Older Americans can improve fragmented sleep

May 15, 2014
An elderly woman naps in a seated position

Photo by Alex, shared via Flickr.

In an “always-on” society, sleep may be one of the most undervalued aspects of long-term health. According to the Centers for Disease Control and Prevention (CDC), people who don’t get enough of it are more likely to suffer from hypertension, diabetes, depression, obesity, and even cancer. But even for those who are willing to make good sleep habits a priority, there is another factor working against you: Aging. As Americans get older, their sleep becomes poorer, both in quality and quantity.

“At ages 65 and up, over 50 percent of the population experience problems sleeping,” said Dr. David Earnest, a professor of neurobiology at the Texas A&M Health Science Center College of Medicine. “That’s a greater impact than any other health-related disorder for that age group. And the older a person, the more likely they are to have sleep disturbances.”

Independent of medical conditions and medication side-effects that can intrude on sleep, Earnest cites two key “clocks” that age along with the rest of us. One, which scientists call the “homeostat,” identifies how tired you are by monitoring the amount of a sleep-inducing substance that builds up in your brain when you are awake and how much is discharged when you sleep. The other, your “biological clock,” establishes and attempts to maintain a pattern of wake/sleep cycles based on habits and environmental cues.

“In the late 50s or by age 60, we see a fragmentation of sleep,” Earnest said. “Independent of changes in the onset of sleep, the sleep patterns become increasingly interrupted by periods of wakefulness. People will either wake up repeatedly during the night which creates a fragmented pattern, and after those periods of wakefulness can’t get back to sleep at all. Then, to compensate for the homeostatic control of sleep—the buildup of the need for sleep—the person experiences a daytime drowsiness and begins sleeping during the daytime. And now the person is fighting against what their biological clock is normally saying – that you should not be sleeping during the day. And it gets worse as we get older by the simple fact that the body clocks themselves are aging.”
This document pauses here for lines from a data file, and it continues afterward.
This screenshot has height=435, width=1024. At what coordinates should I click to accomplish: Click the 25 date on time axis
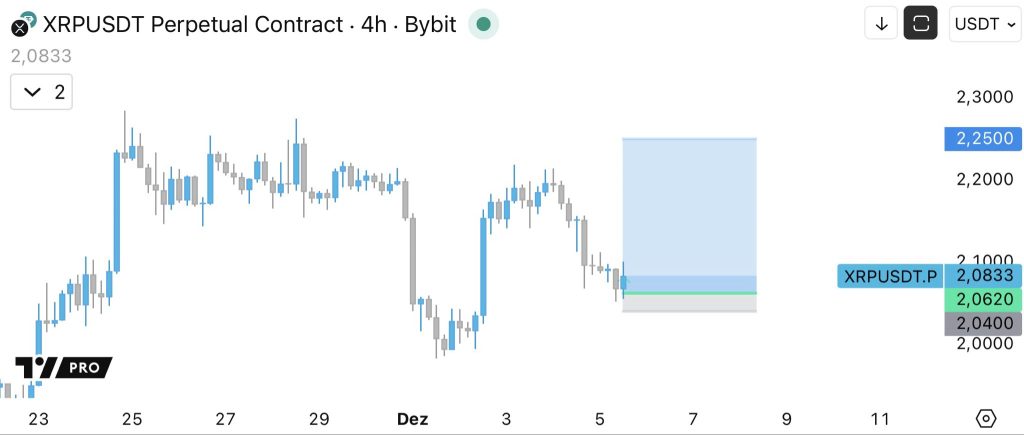[132, 418]
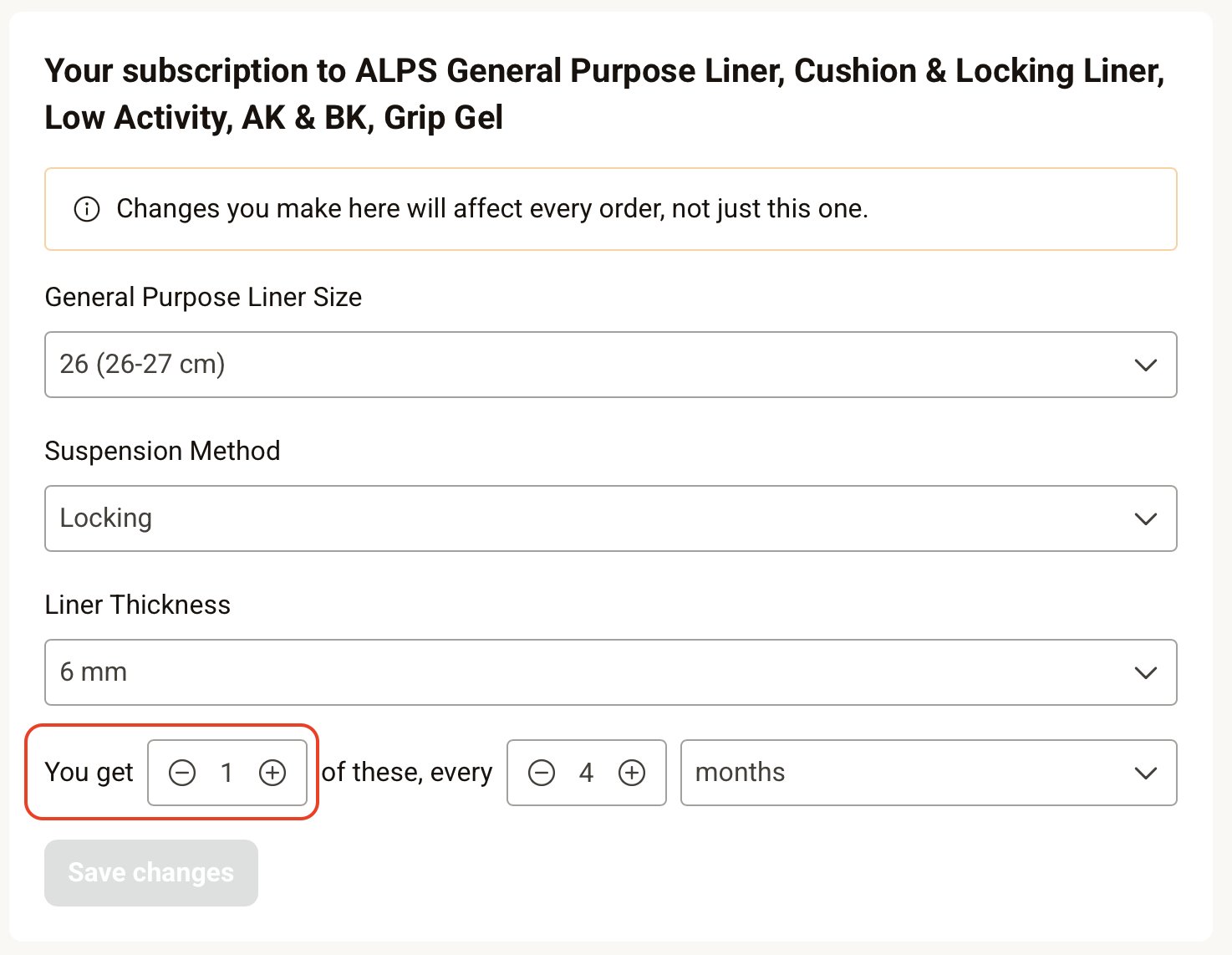Click the 'Changes you make here' notice text
The height and width of the screenshot is (955, 1232).
(x=492, y=208)
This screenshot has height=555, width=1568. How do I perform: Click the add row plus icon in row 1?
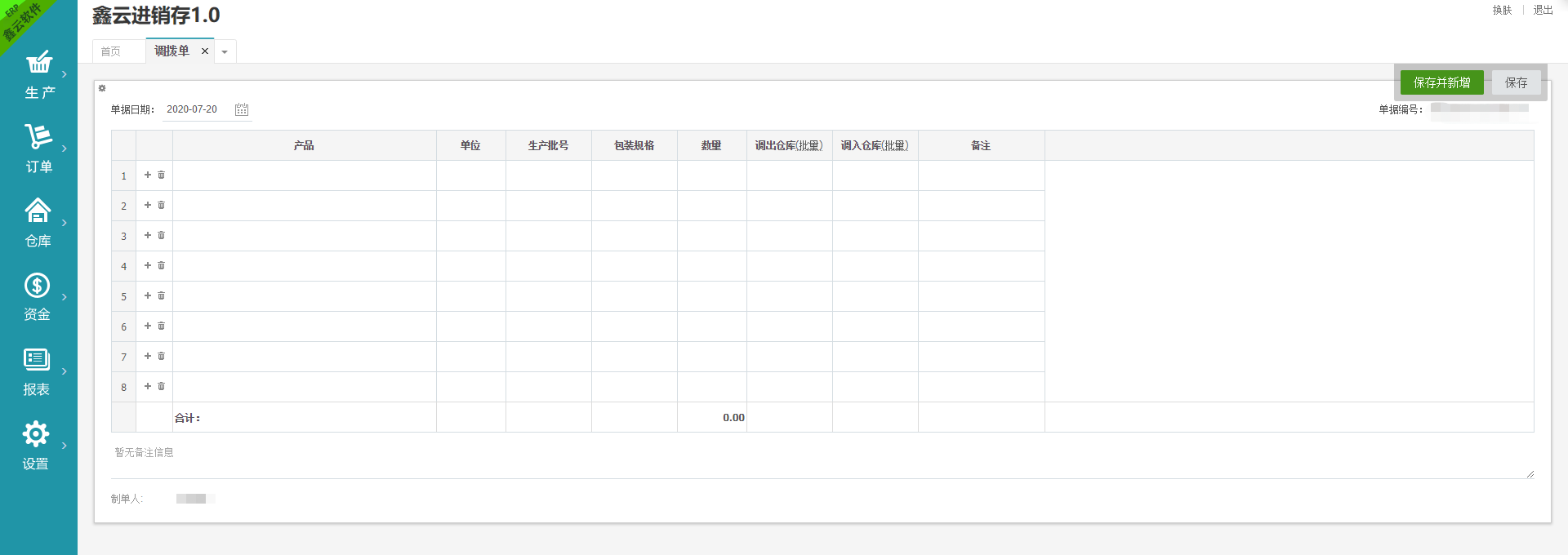click(x=148, y=175)
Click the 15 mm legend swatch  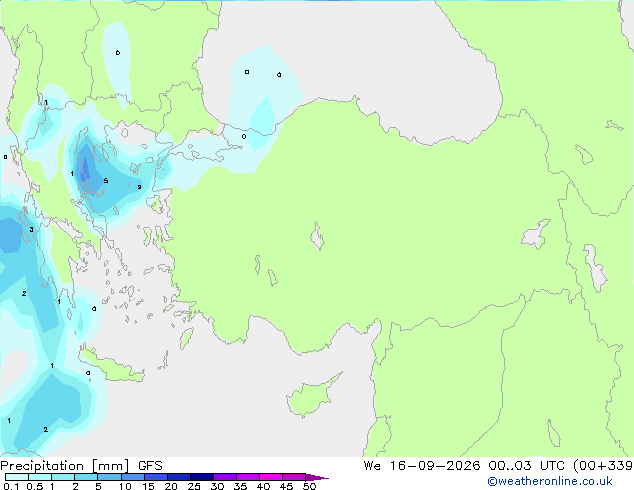(x=156, y=477)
It may sound hopeless, but there are measures the elderly can take to ensure they’re getting the best sleep possible. Physicians and health experts often recommend daytime outdoor activity, exercise and minimizing stress. Exercise can actually interfere with sleep when increased activity occurs within two or three hours before bedtime.

“Those are certainly helpful, although exercise may not help everyone. But diet can be very significant—not just avoiding caffeine, but also watching the types of foods you eat especially late at night.”

But his number-one piece of advice to getting enough sleep? “Maintain a normal cycle,” Dr. Earnest said.